[Word and element location records]
:::::

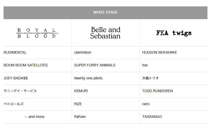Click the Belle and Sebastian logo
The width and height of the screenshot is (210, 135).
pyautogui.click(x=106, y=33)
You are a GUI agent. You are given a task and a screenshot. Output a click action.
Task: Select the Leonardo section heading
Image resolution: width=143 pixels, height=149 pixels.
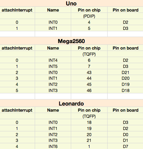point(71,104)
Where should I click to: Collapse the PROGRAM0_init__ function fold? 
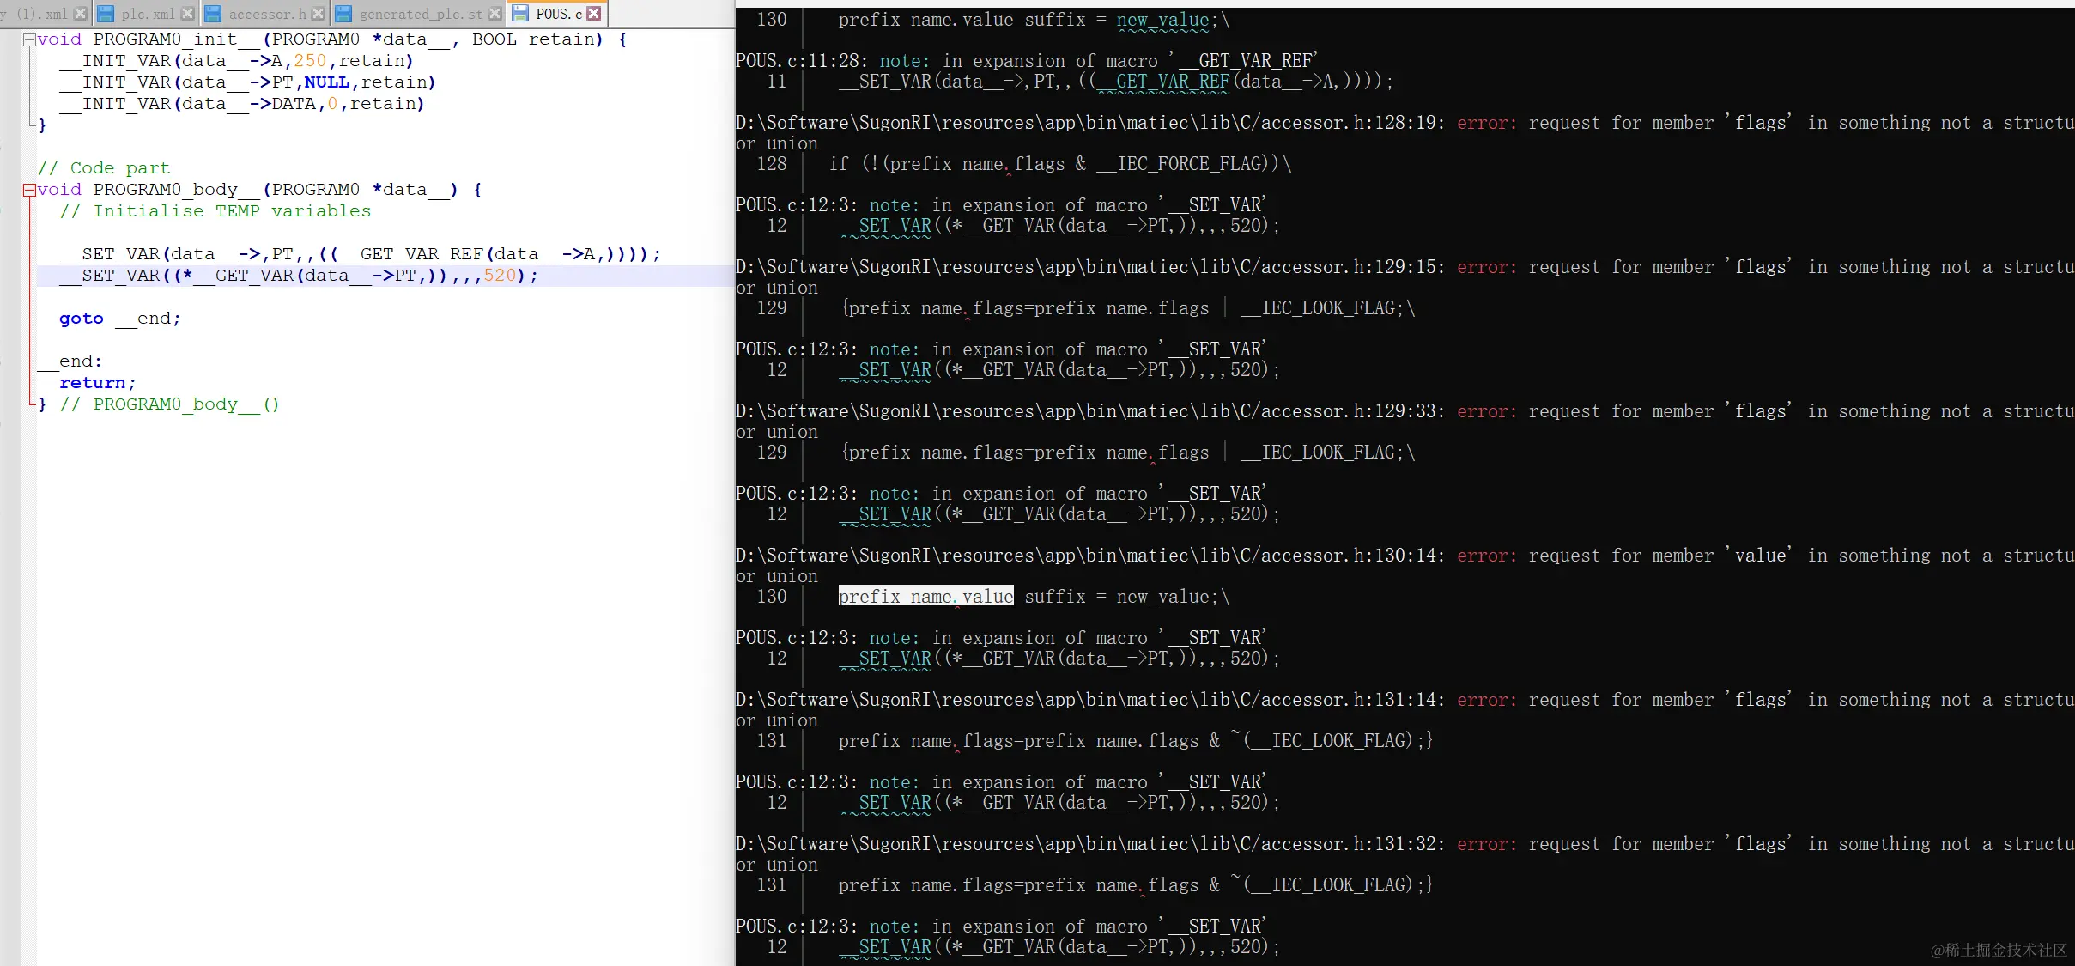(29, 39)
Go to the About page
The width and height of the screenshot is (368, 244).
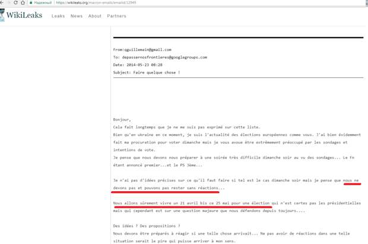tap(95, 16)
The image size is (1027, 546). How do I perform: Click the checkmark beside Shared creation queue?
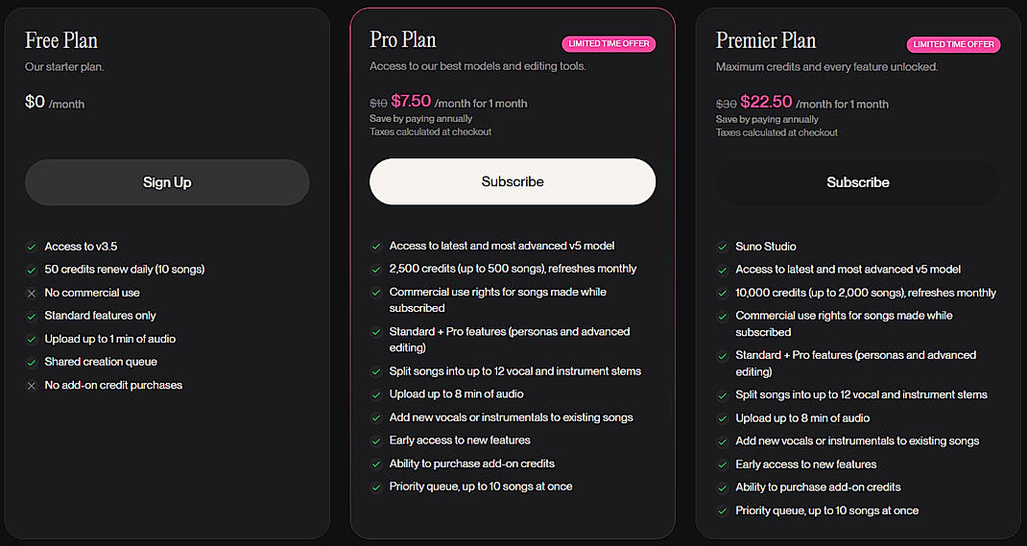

:::::

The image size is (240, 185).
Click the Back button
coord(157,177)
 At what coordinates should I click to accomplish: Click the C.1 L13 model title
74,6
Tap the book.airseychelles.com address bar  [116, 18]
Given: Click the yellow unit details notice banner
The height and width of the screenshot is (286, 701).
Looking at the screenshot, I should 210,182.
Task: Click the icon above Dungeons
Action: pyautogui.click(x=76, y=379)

:::::

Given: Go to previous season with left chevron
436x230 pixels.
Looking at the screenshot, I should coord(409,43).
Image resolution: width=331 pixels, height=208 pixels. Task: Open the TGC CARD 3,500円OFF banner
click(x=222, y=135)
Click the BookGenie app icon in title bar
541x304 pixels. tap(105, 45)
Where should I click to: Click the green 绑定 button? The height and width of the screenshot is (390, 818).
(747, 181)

:::::

**BRIEF:**
Write out the records word for word, beginning with the line that contains "The image size is (240, 185)." and continuing through the line that contains "Tap the book.airseychelles.com".

**RESULT FOR THIS TASK:**
The image size is (240, 185).
Click the Back button
coord(157,177)
 At what coordinates should I click to accomplish: Click the C.1 L13 model title
74,6
Tap the book.airseychelles.com address bar  [116, 18]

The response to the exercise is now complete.